Text provided
Are you looking for a travel experience that will totally transform your life? Justine Kim explores the best spots to satisfy your spirit.

Since the beginning of time, man has worshipped gods. Throughout the world, there is plenty of physical evidence that traces the history of man’s quest to reunite with the divine: ancient stone circles, majestic pyramids, gothic cathedrals and mountaintop shrines. People have visited these sacred sites for healing, inspiration and guidance.

Mainstream western scientists may scoff at suggestions of water from holy wells curing illnesses and the like, but the concept of powerful places has been known to many cultures for thousands of years.

Regardless of what religion you adhere to, or even if you're not religious, there are certain places that evoke feelings of awe and wonder. These places may not move you to suddenly believe in an unseen power, but the sheer beauty and depth of history can be enough to take your breath away. Here are ten of the most holy places that you can find on the globe.

Rio de Janeiro, Brazil

On the Corcovado mountain high above Rio de Janeiro, you will find one of the world’s most visited holy statues, the Cristo Redentor or Christ the Redeemer. In 1931, the statue was inaugurated as an icon of faith to celebrate the Centenary of Brazilian Independence of 1822. The statue has open arms, a gesture of blessing, protection and power.

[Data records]
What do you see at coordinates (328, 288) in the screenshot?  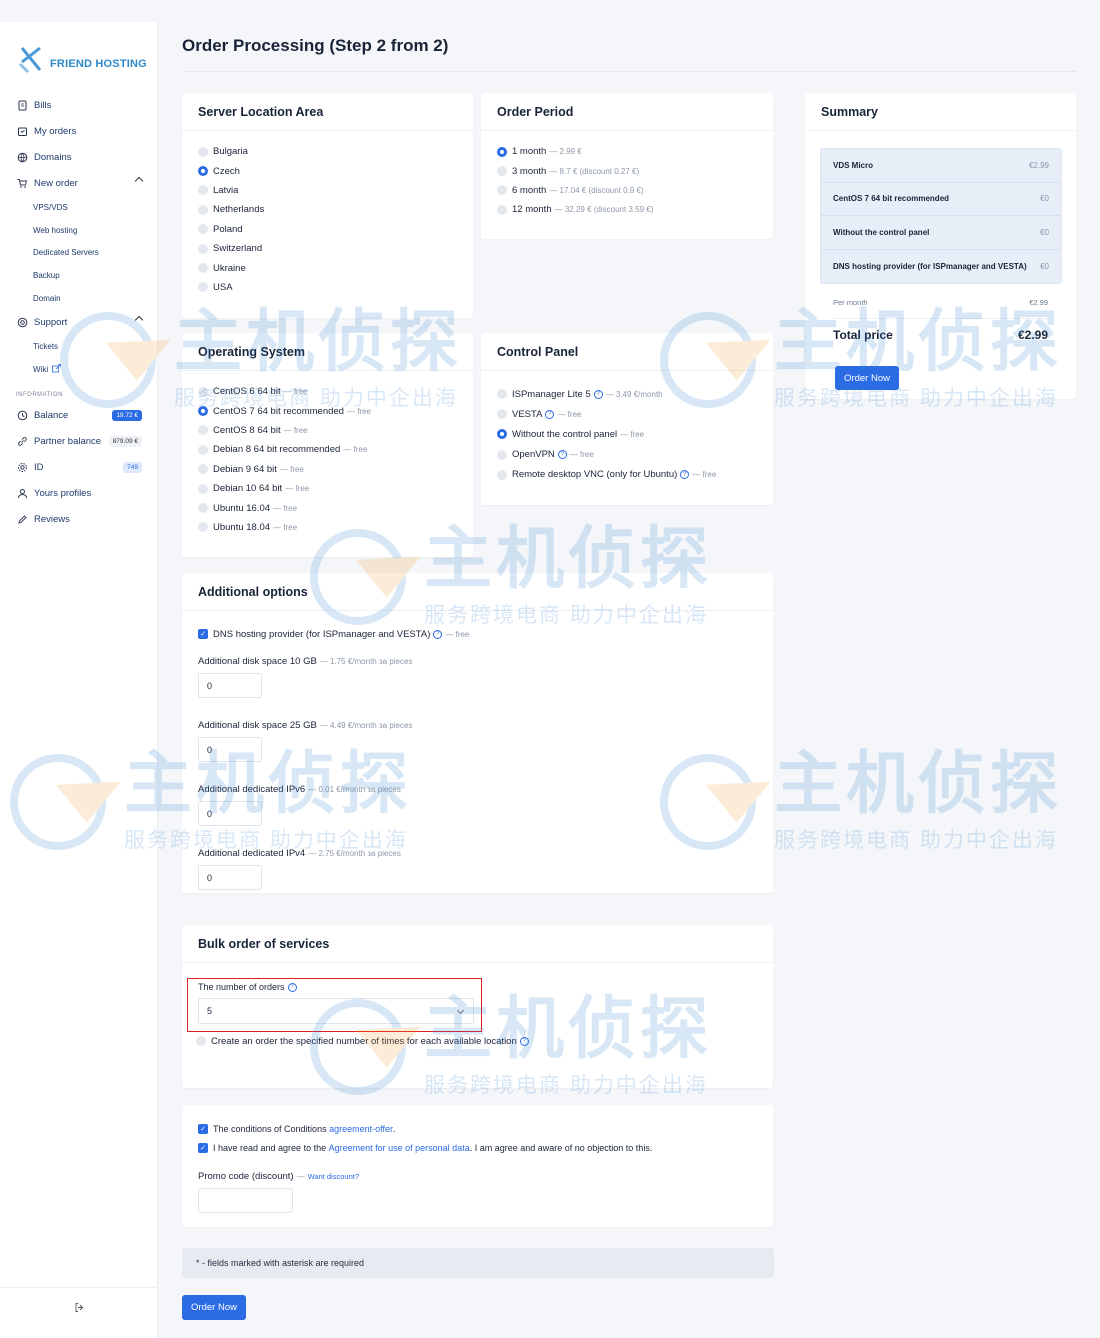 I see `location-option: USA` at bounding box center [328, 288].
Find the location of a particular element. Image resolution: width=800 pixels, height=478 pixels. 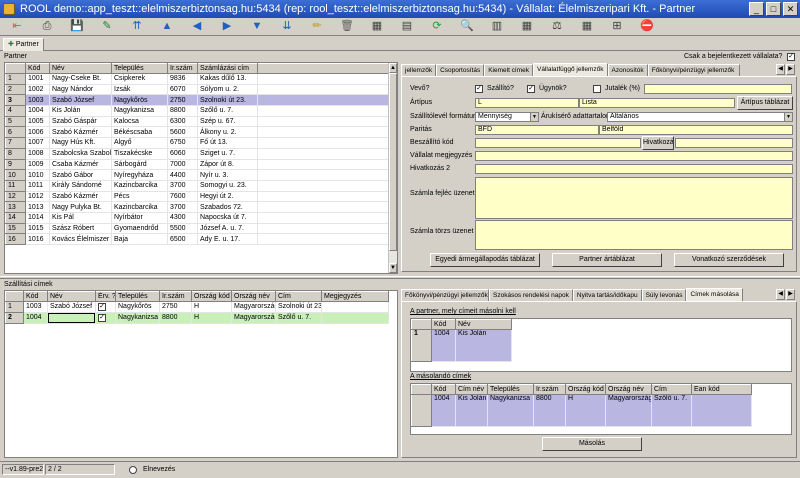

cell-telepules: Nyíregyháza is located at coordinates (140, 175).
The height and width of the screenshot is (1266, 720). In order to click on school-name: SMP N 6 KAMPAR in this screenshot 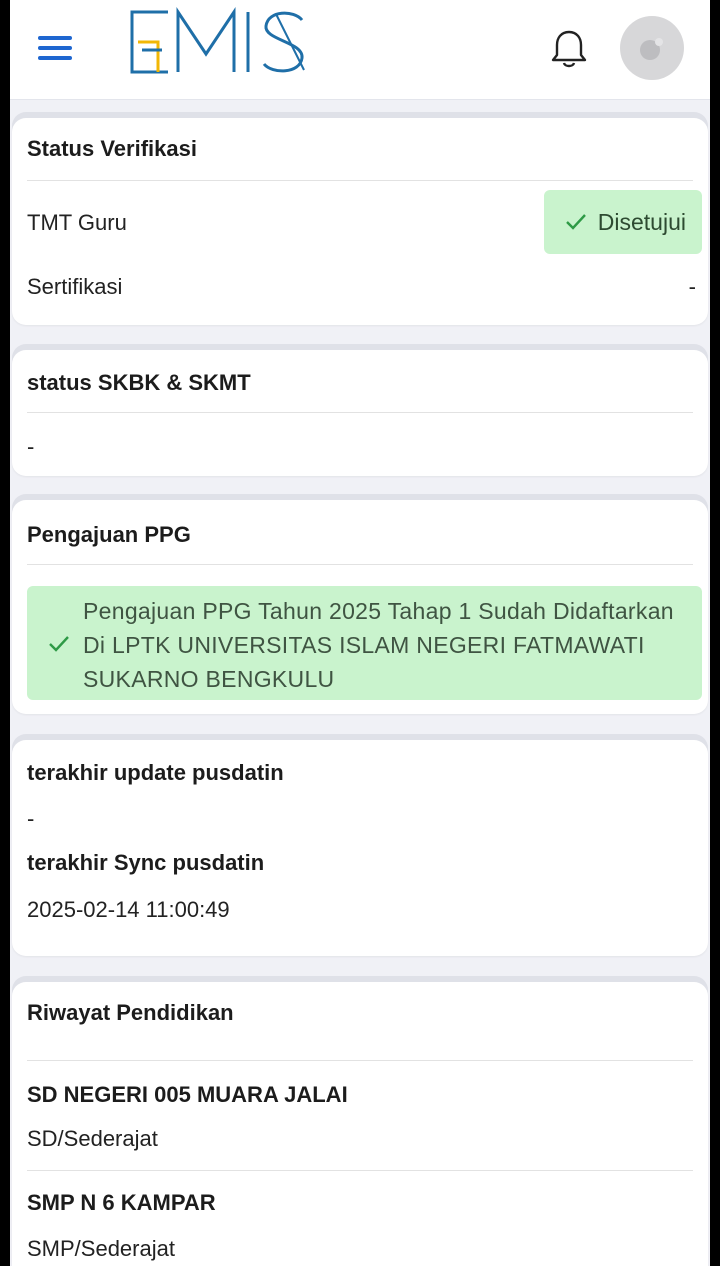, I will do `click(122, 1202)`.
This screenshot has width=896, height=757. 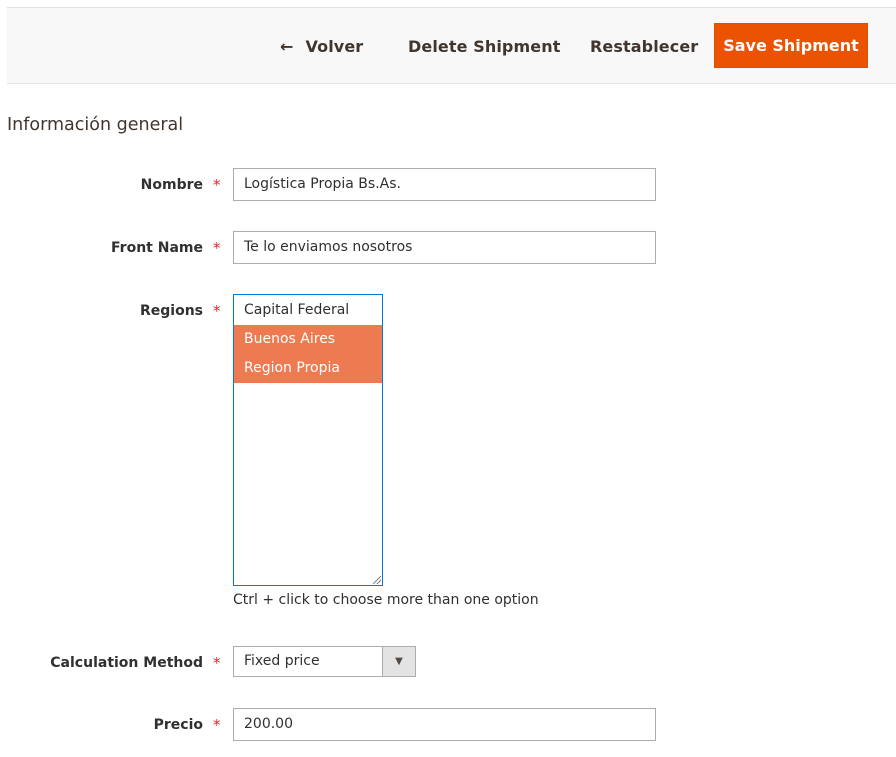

Problems and tasks
[a] Lay out the entries starting at the line with "Find the location" and ending at the line with "cell-telepules: Nyíregyháza is" as a two-column CSV with the columns request and response, one row per entry. Put each field in quotation marks, turn line breaks into spaces, and leave out the pictures.
[b] Proceed with the article on the world's holy places from the point where it stops.
The article and the entries were taken from separate sources.

Answers below
[a]
request,response
"Find the location of a particular element. Image resolution: width=800 pixels, height=478 pixels.","cell-telepules: Nyíregyháza is located at coordinates (140, 175)."

[b]
Mount Fuji, Japan

Japan is a very tranquil and picturesque country with a lot of religious and cultural history. The elegant Mount Fuji is a mysterious and spiritual landmark that has inspired art and literature throughout the ages.

For generations, Mount Fuji, also called Fujiyama (“everlasting life”) has been considered a sacred mountain that pilgrims climb as a religious experience. An estimated 200,000 people climb Mount Fuji every year, about 30 per cent are foreigners.

Sedona, Arizona

You don’t have to leave North America to find places known for miracles. Sedona, especially the Navajo region, is a noted spiritual hotspot. It has been a pilgrimage destination since prehistoric times. Long before the Europeans settled North America, the indigenous Navajo aboriginals and natives from Canada and Central America journeyed here for healing and learning.

Sedona features rich red sandstone buttes and monoliths. These rocks are said to emit a powerful energy, which may be because of their high concentration of magnetic iron. The spiritual pull is palpable, especially at sunset when the mountains catch fire with reflected glow.


If you ever get a chance to visit Egypt, witnessing the absolute wonder of the ancient pyramids is a must. West of Cairo, the three pyramids of Giza rise from the edge of the Nile’s west bank in perfect geometric form. They are thought to be the work of Egyptians from around 2500 B.C. The pyramids are the only remaining of the seven wonders of the ancient world.

Machu Picchu, Peru

Each year, over 65,000 backpackers make the 25-mile hike up the 500-year-old path. Machu Picchu (“ancient peak”) is found amid the Andes mountain range, just northwest of the former Incan capital of Cusco. For centuries, it was buried in Peru’s jungle and was discovered in 1911 by a Yale historian. The spectacular ruins include staircases, towers, fountains, terraces and a temple. The magic here is unmatched.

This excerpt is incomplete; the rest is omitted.